* Extract to read
:::
In particular, Mr. Tassin testified that HHS owned the hospital carts used by
its employees and that HHS had the responsibility to clean up any liquid spilled from
those carts. Mr. Tassin explained that HHS had performed satisfactorily and that he
was unaware of any issues regarding its work performance in the past.
Christus also presented the testimony of Dennis Howard, an expert safety
professional with experience in hazard recognition, evaluation and control and
accident investigation. Pertinent to this case, Mr. Howard explained that he provided
instruction in the area of hospital safety and taught classes pertaining to preventing
slips, trips, and falls. After a review of all the pleadings, discovery, and depositions,
Mr. Howard inspected the hospital premises and listened to the trial testimony. He
was accepted by the trial court as an expert without objection and presented his
undisputed expert testimony to the court:
I think from the evidence that I’ve heard they [HHS] were reasonable and appropriate. They hired people with expertise. They hired people that had prior experience, even bigger than the local area. They – they provide hospital services in a number of large areas. Aramark does it in many different environments as well. Their experience had been positive in four to five years. There had been no negative experiences. No – no negative reports that I’m aware of and no accidents. That’s a reasonable expectation of them fulfilling the safe, efficient and effective delivery of services.
:::
* Provided records

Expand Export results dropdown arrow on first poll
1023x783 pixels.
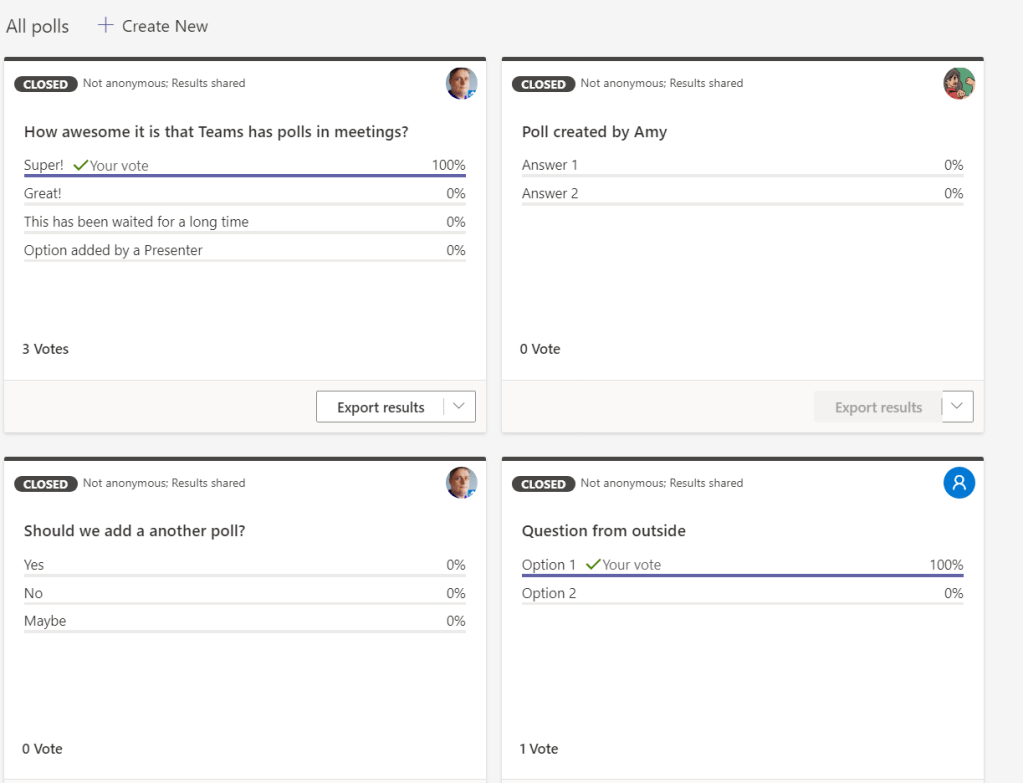459,407
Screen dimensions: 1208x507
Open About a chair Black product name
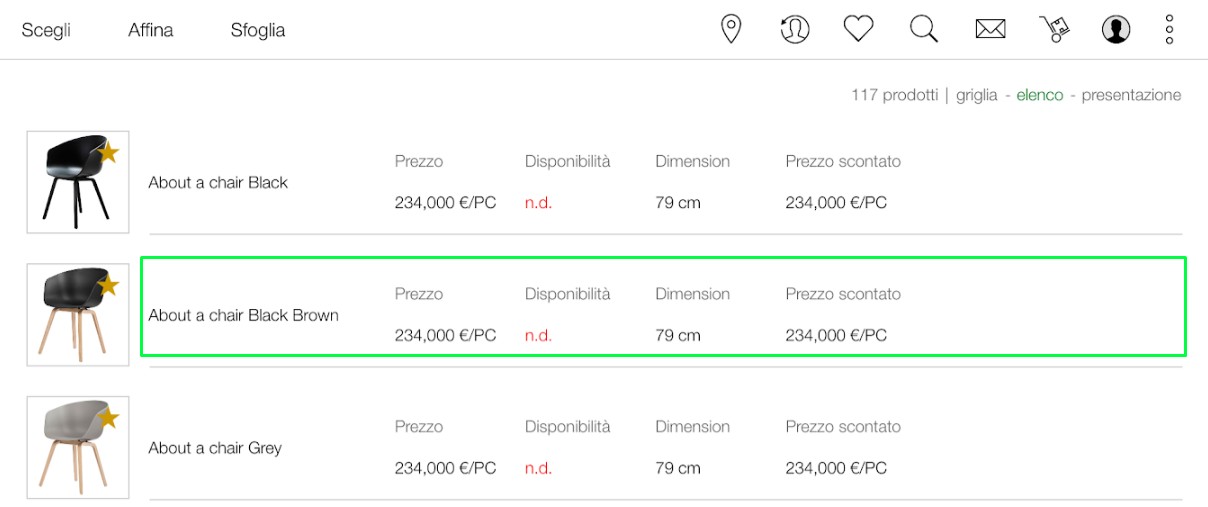coord(218,182)
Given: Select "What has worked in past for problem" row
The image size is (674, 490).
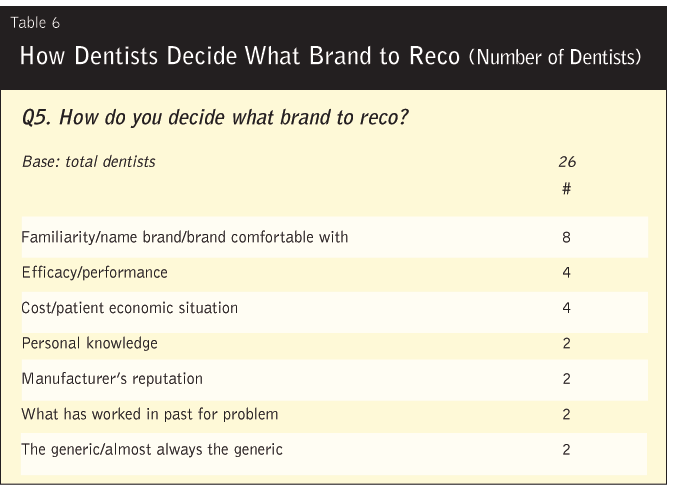Looking at the screenshot, I should pyautogui.click(x=149, y=414).

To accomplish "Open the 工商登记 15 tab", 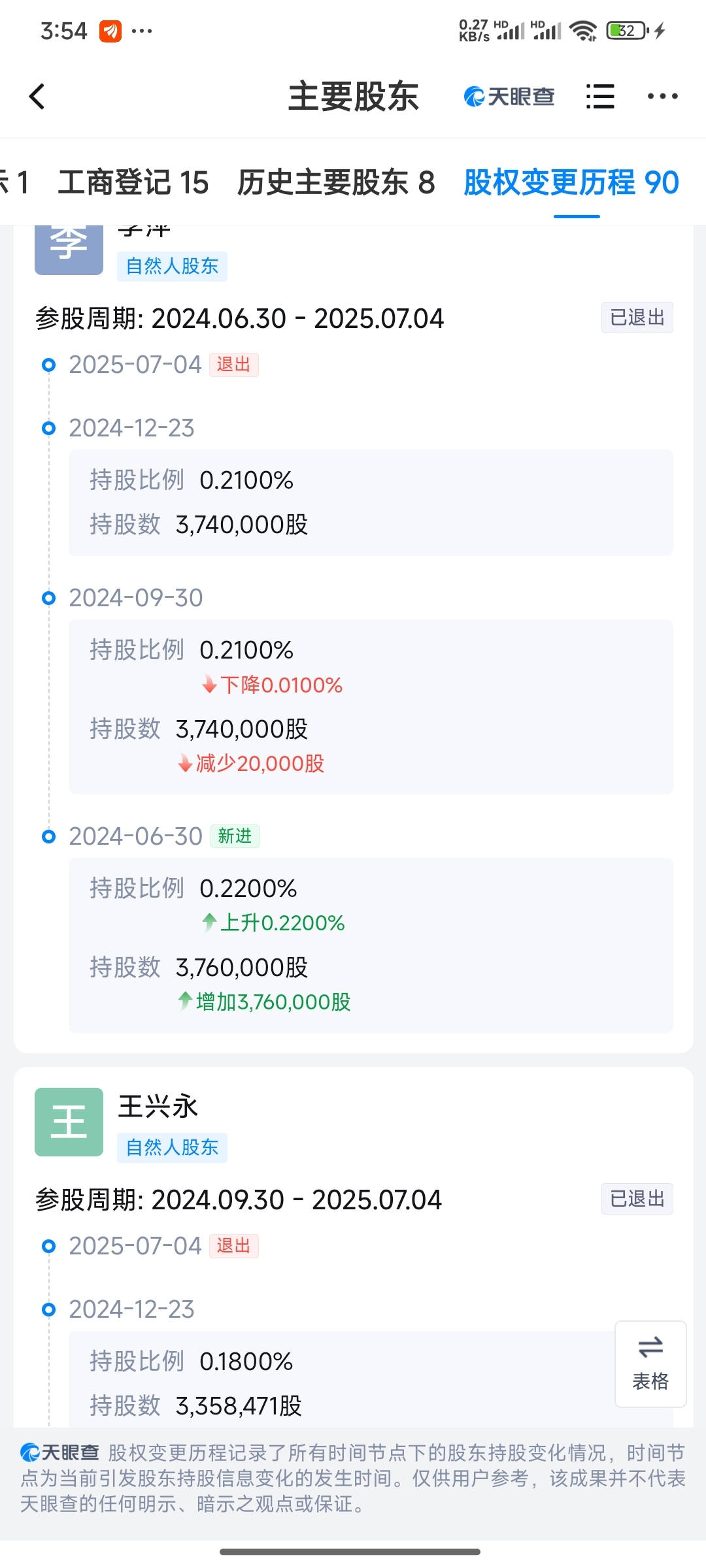I will 133,182.
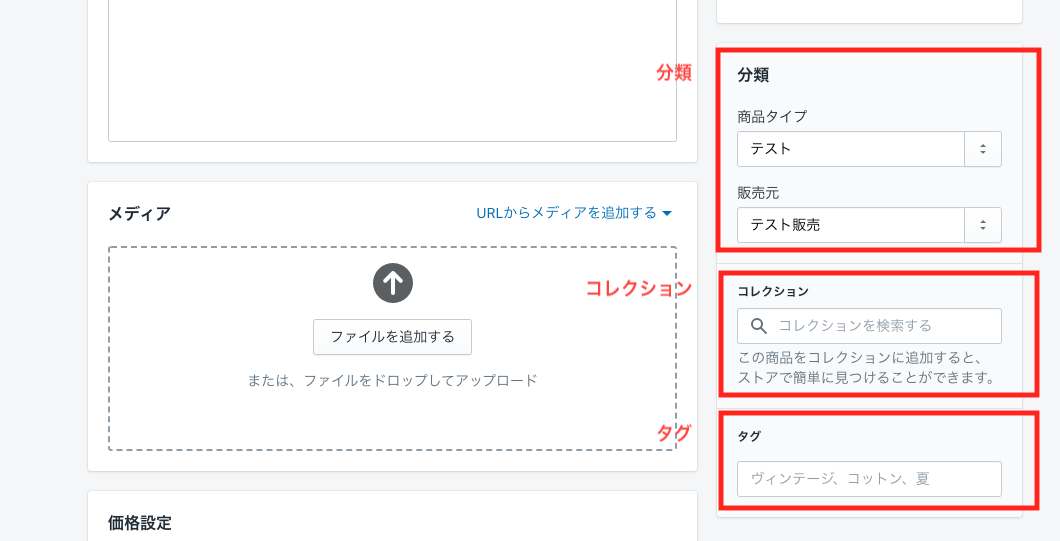Image resolution: width=1060 pixels, height=541 pixels.
Task: Click the 販売元 field showing テスト販売
Action: click(x=850, y=225)
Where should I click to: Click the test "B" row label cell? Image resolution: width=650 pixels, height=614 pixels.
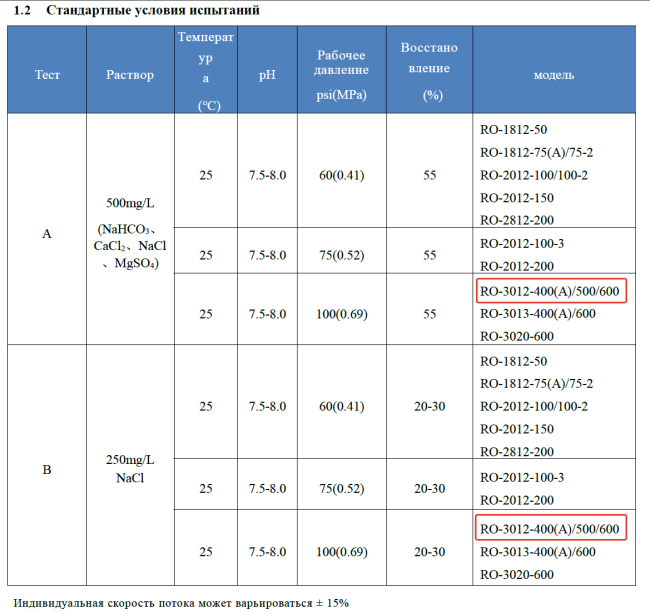tap(47, 468)
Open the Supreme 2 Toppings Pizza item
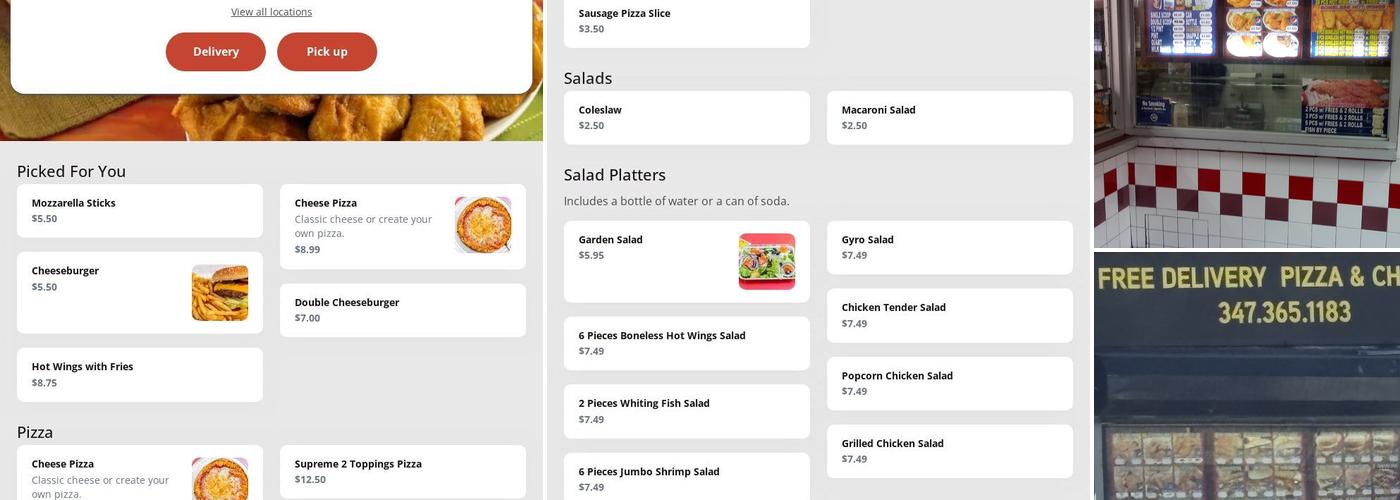1400x500 pixels. point(402,471)
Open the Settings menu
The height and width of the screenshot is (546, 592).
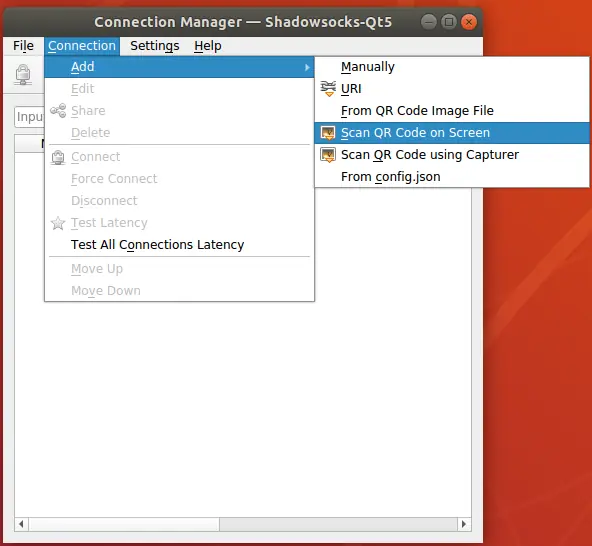[x=155, y=46]
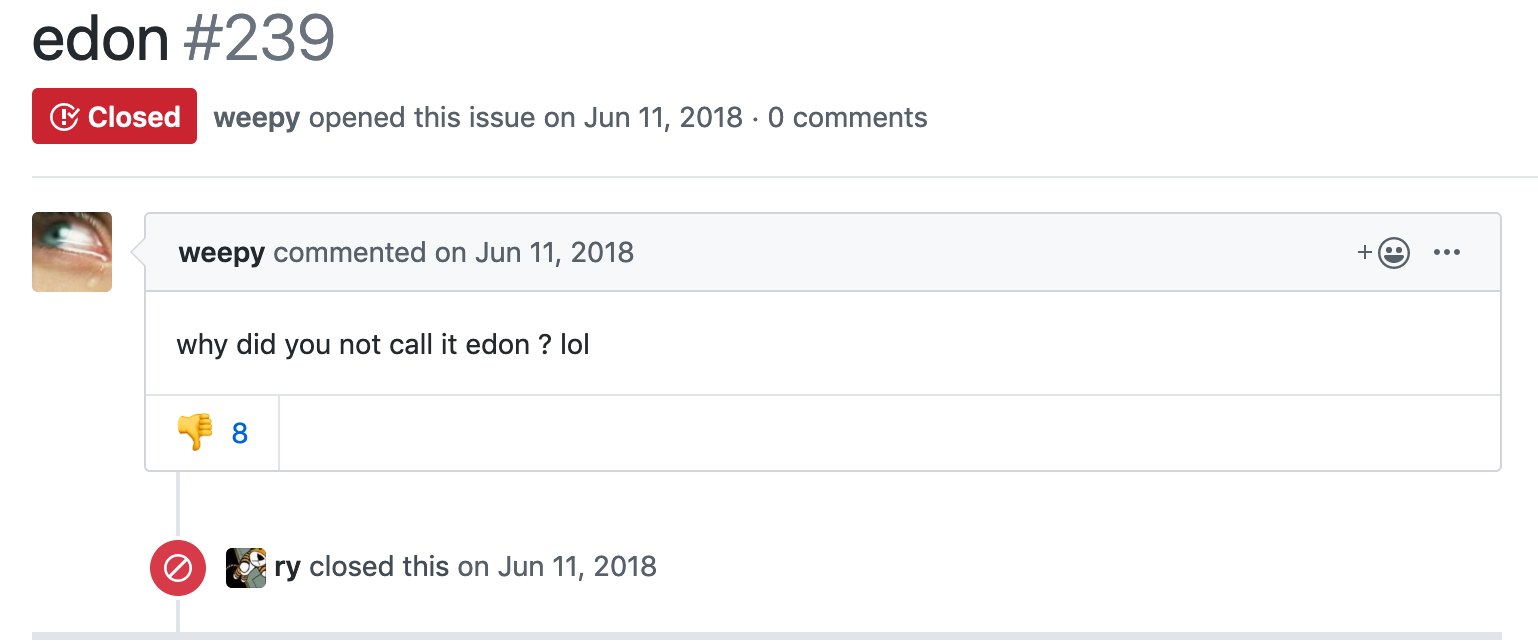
:::
* Your objective
Return the passage in the hospital safety testimony verbatim from "In particular, Mr." to "in the past.".

* Output
In particular, Mr. Tassin testified that HHS owned the hospital carts used by
its employees and that HHS had the responsibility to clean up any liquid spilled from
those carts. Mr. Tassin explained that HHS had performed satisfactorily and that he
was unaware of any issues regarding its work performance in the past.